Pixel coordinate grounding data:
++++++

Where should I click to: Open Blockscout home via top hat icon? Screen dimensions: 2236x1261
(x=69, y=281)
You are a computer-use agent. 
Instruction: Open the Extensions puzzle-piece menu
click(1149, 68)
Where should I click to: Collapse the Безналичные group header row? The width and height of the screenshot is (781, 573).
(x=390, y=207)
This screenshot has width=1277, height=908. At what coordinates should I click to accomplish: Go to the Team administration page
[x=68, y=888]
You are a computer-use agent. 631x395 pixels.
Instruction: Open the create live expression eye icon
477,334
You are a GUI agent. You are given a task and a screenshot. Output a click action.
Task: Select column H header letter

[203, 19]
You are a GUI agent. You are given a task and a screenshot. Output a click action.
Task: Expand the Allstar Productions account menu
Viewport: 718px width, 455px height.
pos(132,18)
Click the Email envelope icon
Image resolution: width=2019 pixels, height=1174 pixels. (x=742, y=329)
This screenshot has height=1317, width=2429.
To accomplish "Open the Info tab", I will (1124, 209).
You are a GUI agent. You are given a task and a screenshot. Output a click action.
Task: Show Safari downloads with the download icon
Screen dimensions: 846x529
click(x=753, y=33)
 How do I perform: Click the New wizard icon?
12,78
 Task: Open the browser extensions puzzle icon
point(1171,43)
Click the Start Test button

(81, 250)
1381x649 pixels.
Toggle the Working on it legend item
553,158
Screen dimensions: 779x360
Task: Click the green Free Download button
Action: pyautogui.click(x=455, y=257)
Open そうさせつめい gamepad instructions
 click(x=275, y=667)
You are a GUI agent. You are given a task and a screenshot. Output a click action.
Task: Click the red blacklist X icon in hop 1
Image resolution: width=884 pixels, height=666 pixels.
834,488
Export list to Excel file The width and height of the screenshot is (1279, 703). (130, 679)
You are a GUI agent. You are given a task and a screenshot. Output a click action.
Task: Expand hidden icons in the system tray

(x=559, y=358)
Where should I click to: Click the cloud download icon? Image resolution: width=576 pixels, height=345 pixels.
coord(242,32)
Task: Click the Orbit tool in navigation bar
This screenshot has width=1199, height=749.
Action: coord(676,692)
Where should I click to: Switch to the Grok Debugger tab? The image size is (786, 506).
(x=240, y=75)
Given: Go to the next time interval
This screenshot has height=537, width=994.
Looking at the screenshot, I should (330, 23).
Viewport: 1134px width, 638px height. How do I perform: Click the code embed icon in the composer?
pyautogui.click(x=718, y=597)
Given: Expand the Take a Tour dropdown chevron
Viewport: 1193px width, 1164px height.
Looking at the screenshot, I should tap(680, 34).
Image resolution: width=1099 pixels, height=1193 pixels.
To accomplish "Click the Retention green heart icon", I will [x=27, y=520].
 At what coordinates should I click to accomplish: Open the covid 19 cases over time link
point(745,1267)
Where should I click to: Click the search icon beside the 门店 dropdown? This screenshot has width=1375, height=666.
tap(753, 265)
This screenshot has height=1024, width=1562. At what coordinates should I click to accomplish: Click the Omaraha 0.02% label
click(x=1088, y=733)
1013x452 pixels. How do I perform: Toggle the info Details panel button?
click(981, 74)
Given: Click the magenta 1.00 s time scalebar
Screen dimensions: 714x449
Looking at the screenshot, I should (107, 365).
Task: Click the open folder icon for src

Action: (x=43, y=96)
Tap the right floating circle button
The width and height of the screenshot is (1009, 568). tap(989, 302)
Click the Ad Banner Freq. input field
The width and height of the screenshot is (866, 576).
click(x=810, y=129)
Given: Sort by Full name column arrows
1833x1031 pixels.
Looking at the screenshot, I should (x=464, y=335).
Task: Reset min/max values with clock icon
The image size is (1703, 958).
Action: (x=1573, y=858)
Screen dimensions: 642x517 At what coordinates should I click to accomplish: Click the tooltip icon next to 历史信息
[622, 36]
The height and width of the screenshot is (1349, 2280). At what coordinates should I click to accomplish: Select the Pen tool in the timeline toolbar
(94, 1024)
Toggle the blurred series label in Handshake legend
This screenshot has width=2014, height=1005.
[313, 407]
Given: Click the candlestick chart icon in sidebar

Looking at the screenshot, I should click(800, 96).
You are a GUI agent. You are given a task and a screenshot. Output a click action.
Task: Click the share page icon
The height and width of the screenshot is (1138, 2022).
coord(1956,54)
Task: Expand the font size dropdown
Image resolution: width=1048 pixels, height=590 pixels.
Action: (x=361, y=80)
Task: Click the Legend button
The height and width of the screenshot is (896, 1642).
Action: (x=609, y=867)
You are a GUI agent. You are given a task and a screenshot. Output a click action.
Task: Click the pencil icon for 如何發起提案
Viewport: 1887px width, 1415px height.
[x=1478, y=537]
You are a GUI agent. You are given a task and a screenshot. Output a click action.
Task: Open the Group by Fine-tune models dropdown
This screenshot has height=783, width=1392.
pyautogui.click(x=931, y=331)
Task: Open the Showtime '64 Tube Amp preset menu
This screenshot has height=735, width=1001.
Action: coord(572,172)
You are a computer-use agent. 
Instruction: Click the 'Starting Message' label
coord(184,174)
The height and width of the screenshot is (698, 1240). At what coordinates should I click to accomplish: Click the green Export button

++++++

■ **WHAT THE EXERCISE ASKS**: Could you restate word for word the lines above, from the one that contains "Viewport: 1134px width, 638px" through the one that contains "Given: Sort by Full name column arrows", and no others?

■ **RESULT OF THIS TASK**:
Viewport: 1134px width, 638px height. How do I perform: Click the code embed icon in the composer?
pyautogui.click(x=718, y=597)
Given: Expand the Take a Tour dropdown chevron
Viewport: 1193px width, 1164px height.
Looking at the screenshot, I should tap(680, 34).
Image resolution: width=1099 pixels, height=1193 pixels.
To accomplish "Click the Retention green heart icon", I will [x=27, y=520].
 At what coordinates should I click to accomplish: Open the covid 19 cases over time link
point(745,1267)
Where should I click to: Click the search icon beside the 门店 dropdown? This screenshot has width=1375, height=666.
tap(753, 265)
This screenshot has height=1024, width=1562. At what coordinates should I click to accomplish: Click the Omaraha 0.02% label
click(x=1088, y=733)
1013x452 pixels. How do I perform: Toggle the info Details panel button?
click(981, 74)
Given: Click the magenta 1.00 s time scalebar
Screen dimensions: 714x449
Looking at the screenshot, I should (107, 365).
Task: Click the open folder icon for src

Action: (x=43, y=96)
Tap the right floating circle button
The width and height of the screenshot is (1009, 568). tap(989, 302)
Click the Ad Banner Freq. input field
The width and height of the screenshot is (866, 576).
click(x=810, y=129)
Given: Sort by Full name column arrows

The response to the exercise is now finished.